We have a separation process with two output stream. One stream is a final product (Slurry) and the other is a stream with impurities in it. I have done two things
(A) and
(B)
(A) Corelation
I corelated the quality parameter of final product with the impure streams parameter using MiniTab (Stat-> Basic Statistic->corelation), I initially got a few parameter with significant P-values and some with insignificant P-Values (obviously)
(B) Regression
Next, I tried regressing on a parameter (say Y) of impure stream with other parameters of final product (say x1,x2 and xn). I followed the following strategy.
I). Run regression (Stat->Regression)
II).

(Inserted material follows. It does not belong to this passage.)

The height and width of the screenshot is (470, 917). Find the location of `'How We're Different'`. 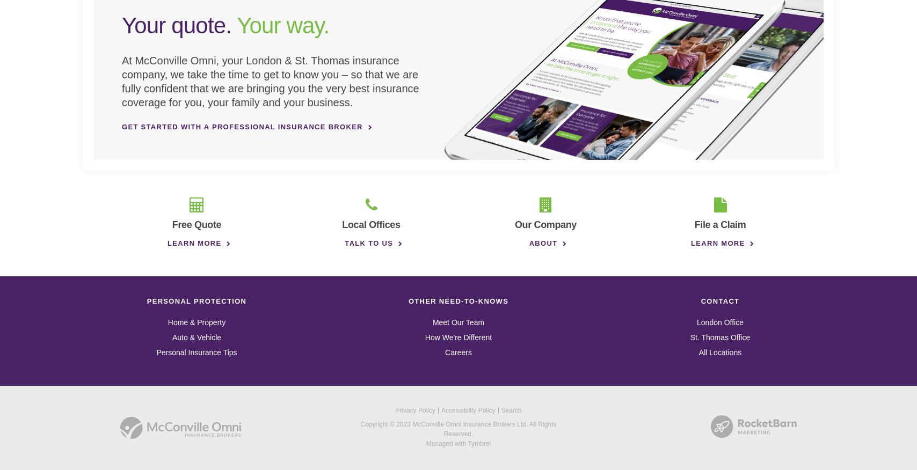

Check if there are any points identified by MiniTab to be not following the regression equation.
III.)Remove these points i.e. points not following the regression equation.
IV.) Go to (I).
The resultant is P-Value of equation = 0.000,All points are confirming to the equation...
But surprisingly, a few of the parameter which has no corelation in Stat->Corelation i.e
(A) now has significant P-Value after following the above regression steps
(B)?????
Can anyone answer following...
1. Am I following right way of doing regression ? If not, pl. tell me where I am
wrong and how to improve ?
2. Should I consider the final P-Values of a parameter to be significant after
regression even if Stat-> Corelation does'nt identify it as significant initially
?
3. Does regression on a parameter involves condition of normality
for Y in Y =f(x) ?
I would be highly obliged.